Alone.  I am alone.  This seems to be one of the driving factors behind the surmounting crisis in my life.  The reality is that I’m not alone anymore than I ever have been.  Are we ever really alone?  Are we ever really with someone else?  The answer is no to both questions.  We are no more alone than the day we were born.  We are not really with anyone regardless of the titles you might put on your connection to them.  They are individuals just as you are.  True we have people that come and go in our lives.  Some stay for extended stretches.  Some have brief stents in our lives.  But to say we are alone is not true.  We are social creatures and do better with others around us.  So why do I feel alone when I am surrounded by people everyday?
The answer to that is simple.  I may be surrounded by people but I am closing myself off to fully connecting with others.  To say that I don’t connect with anyone would be false though.  I have a couple close friends that I am truly open with.  I can share my deepest secrets of my soul to them and only have love reflected back.
So why do I feel alone?  This sense of aloneness is after all a driving factor to this midlife crisis knocking at my door.  
I plainly see the answer to my question.  I need more close friends, soul mates if you will.  My soul is not resonating with most around me and it feels lonely. I have had two close friends move away from me in under two years.  The connection with them was strong, brilliant if you will.  In them, I found myself.  I liked that person.  I would very much like to find her again and this time keep her around for others to see.
While those two friends are always a phone call away and will always be in my life, I am now convinced that my soul is missing them. I miss them.  Both came into my life truly without looking for them.  I must add that gender is irrelevant to this story but one is female and the other is male.  

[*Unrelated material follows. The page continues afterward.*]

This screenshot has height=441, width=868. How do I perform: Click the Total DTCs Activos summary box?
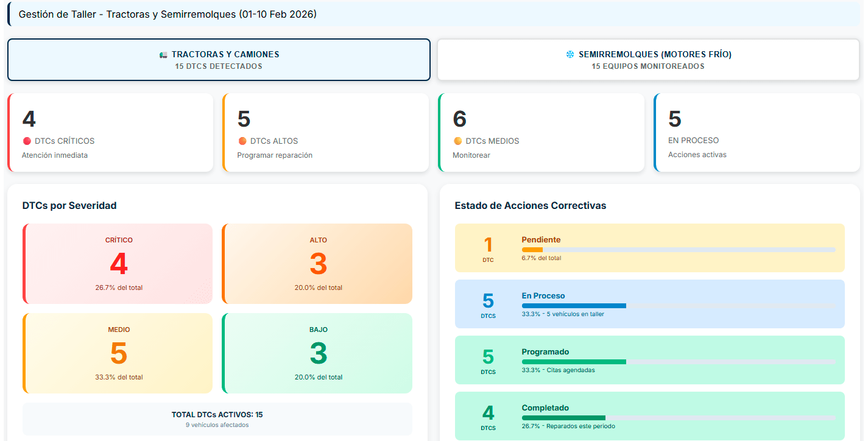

Why can’t I connect intimately and wildly with new people and by intimately I don’t mean sexually.  I am referring to connecting with those as my truest authentic self where I don’t have to hide who I am.  I am just me without pretense, without self manipulation, without explanation.  Me.
As adults, our intimate circles seem to get smaller with time. I think we don’t connect with others as easily as we did when we were children because life or what we perceive as important in life gets in the way.  We make choices and choose to focus on our careers, our portfolios, our children, our bank accounts, our cars, our homes, but not the connections that our souls need to thrive.  I could have all the money in the world right now and I would feel the exact same way.  The call of my midlife crisis is getting louder.  I hear it bellowing to me.  I sometimes wonder how others don’t hear it.
This sense of aloneness is like a hole in my life.  Sometimes it is gaping and the loss of something, and I don’t know what that something is, overwhelms me with a sense of impending loss or doom.  Loneliness.
I have found that I can dodge the sense of impending doom by planning.  There’s that word again.  I am a planner.  One would think that I should know by now that I can plan and plan and plan and I will still feel this way.  True that I can sometimes plan out every minute of my day, filling it with this party or that party, this family event or that one,  but until I STOP planning and just be in the moment, that midlife crisis will continue to chase me and I am definitely getting slower with age.  It will catch me if I continue to run the same race, competing in my life as I have always done. 
I must face it head on.  I know this.  I must show up for my life right now.  I need to stop planning, connect with those around me.  I must be here now.  There is no tomorrow.  It’s not here yet so there is no sense in worrying over it.  I’m not saying that I should forego all planning for the future because I find that to be irresponsible but I am saying that it is irresponsible of me to not show up for my life which is right now.